(Фрагмент текста):
____
Будущее сквозь призму страха в современной культуре: истоки и основные теории
Автор: Спиридонова Людмила Юрьевна
Журнал: Общество: философия, история, культура @society-phc
Рубрика: Философия
Статья в выпуске: 2, 2023 года.
Бесплатный доступ
В данной статье осуществляется попытка изучить истоки и основные теории одной из актуальных проблем современности - страха перед будущим. Целью статьи является осмысление различных философских и социально-культурологических трактовок и подходов к пониманию «страха перед будущим» как феномена современной культуры. Возникшее во многом как следствие провала «проекта Просвещения» (М. Хоркхаймер, Т. Адорно, Дж. Грей) современное представление о будущем в контексте страха рассматривается как переходный этап между разрушающейся системой мировоззрения и еще не созданной новой культурной парадигмой, сопровождающийся ощущением потери опоры и пессимизмом («кризисное сознание», «аномия»); как предчувствие приближающейся техногенной или социокультурной и катастрофы («катастрофизм»); шок от быстро ускоряющегося времени и невозможности для человека успеть за ним («футурошок»); как осознание проживания в мире все увеличивающихся опасностей и попытка просчитать все угрозы («риски»). Несмотря на появляющиеся новые методы и методики предсказания будущего на научном уровне через подсчет рисков и угроз, человечество, по-прежнему, находится в состоянии неопределенности и неуверенности перед лицом надвигающегося будущего.
____
(Записи):
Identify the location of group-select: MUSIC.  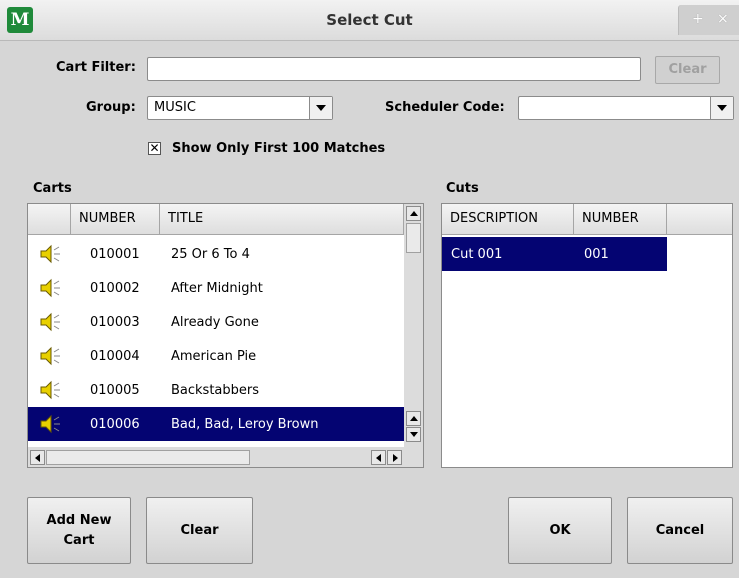
(240, 108).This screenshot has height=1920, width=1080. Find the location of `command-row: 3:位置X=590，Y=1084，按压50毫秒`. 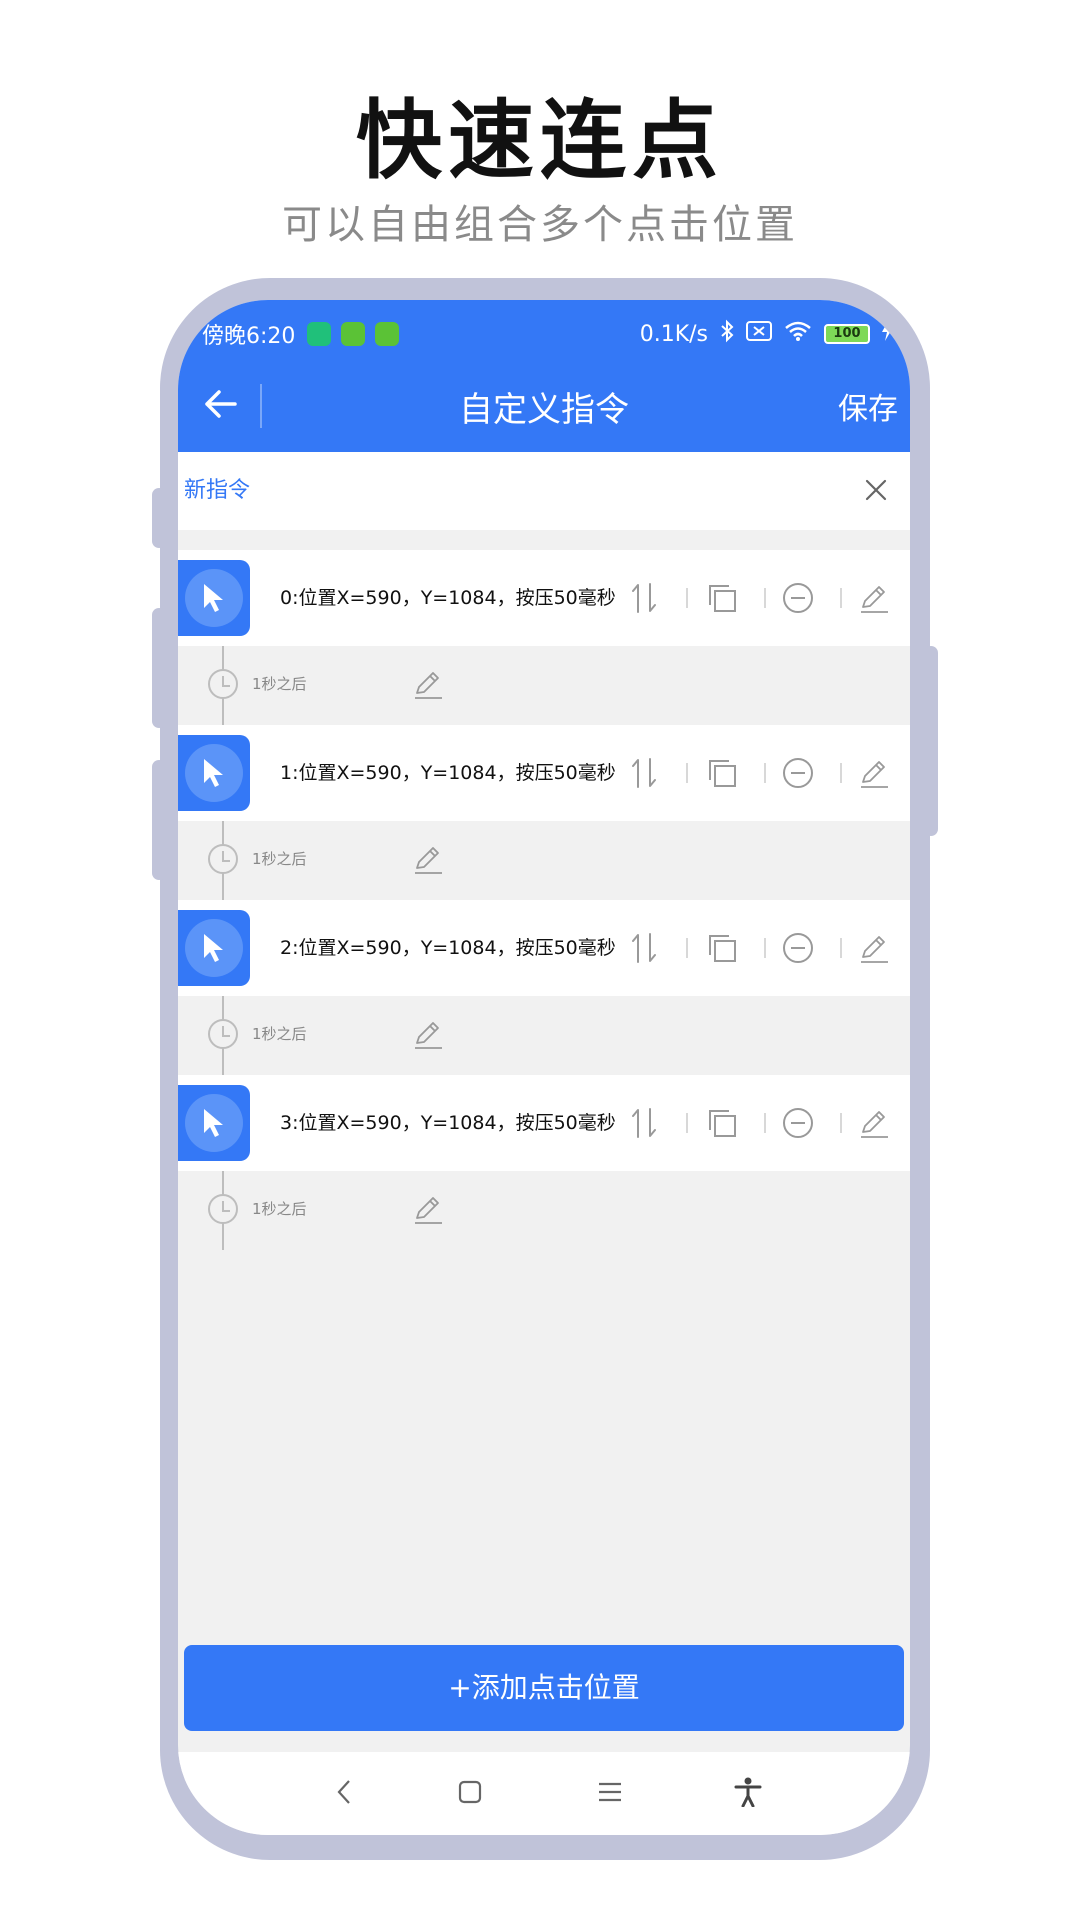

command-row: 3:位置X=590，Y=1084，按压50毫秒 is located at coordinates (544, 1123).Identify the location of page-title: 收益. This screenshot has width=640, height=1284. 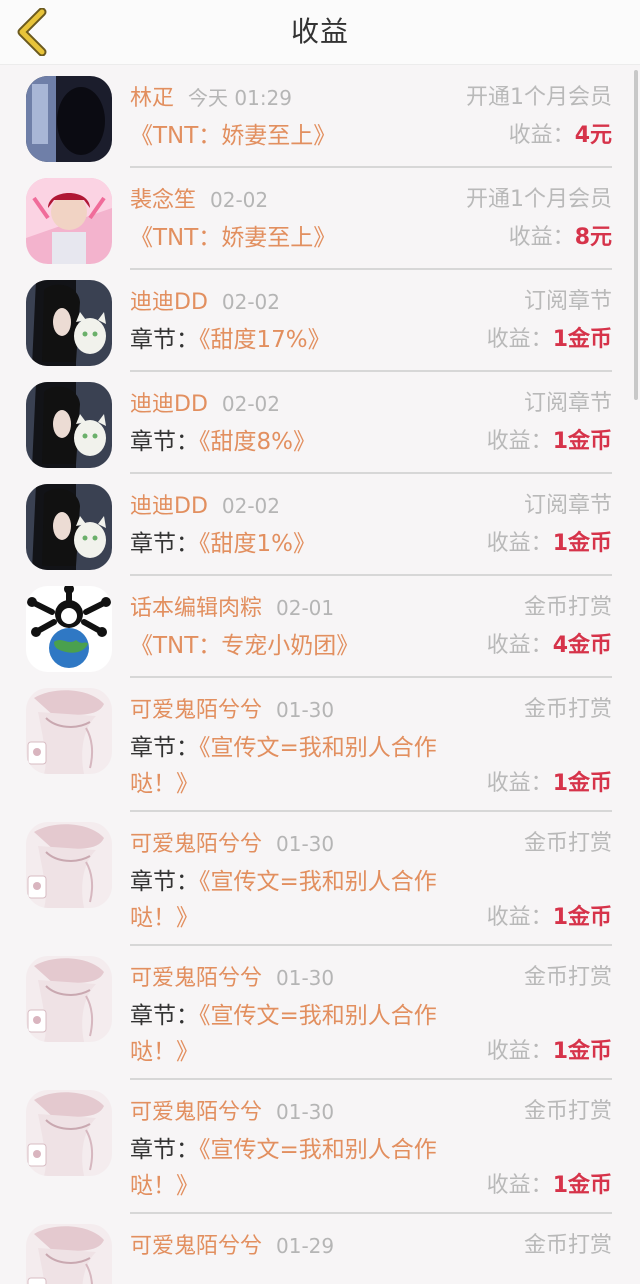
(320, 32).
____
(Задание A):
Следствием провала чего, согласно тексту о страхе перед будущим, во многом стало современное представление о будущем?
(Задание B):
Напишите продолжение текста о страхе перед будущим, начиная сразу после его последнего предложения.

(Ответ A):
Провала «проекта Просвещения».

(Ответ B):
Страх перед будущим, кризисное сознание, аномия, катастрофизм, футурошок, риск, современная культура
Короткий адрес: https://sciup.org/149142473
IDR: 149142473 | DOI: 10.24158/fik.2023.2.9
Текст научной статьи Будущее сквозь призму страха в современной культуре: истоки и основные теории
,
Kalmyk State University named after B.B. Gorodovikov, Republic of Kalmykia, Elista, Russia, ,
Тема будущего для мирового сообщества в контексте глобальных экологических, экономических и геополитических проблем стала одной из самых важных и актуальных на сегодняшний день. В настоящее время общественный интерес к проблематике будущего все больше усиливается. С тех пор, как право собственности на будущее уже не принадлежит богам, а переходит в руки людей, как отмечает Барбара Адам, будущее превращается из вотчины проведения в сферу потенциала действий человека (Adam, 2010). Индивидуальная судьба как факт будущего определяется областью вероятностей, которая подлежит вычислению на основе прошлых известных фактов. Экспертное знание будущего больше не связано с предупреждением о судьбе, которая неумолимо приближается, а рассчитывается на основе настоящих и прошлых коллективных данных, спроецированных в будущее как общая для всех тенденция (Adam, 2010: 365). Человек пытается найти ключи и подходы к будущему. В современной науке оно как феномен рассматривается в философии, психологии, социологии, политологии, экономике и культурологии.
Будущее и страх были практически неразрывно связаны друг с другом на протяжении всей истории человечества. Еще первобытный человек, опасаясь неблагоприятного исхода предстоящей охоты, прибегал к помощи ритуалов и приемов симпатической магии. Хотя линейного представления о времени еще не было, но все же пронзенная копьем и стрелами нарисованная или вылепленная из глины фигура животного, предполагаемой добычи, должна была защитить от неудач и обеспечить желаемый результат – воплощение изображенного в реальность.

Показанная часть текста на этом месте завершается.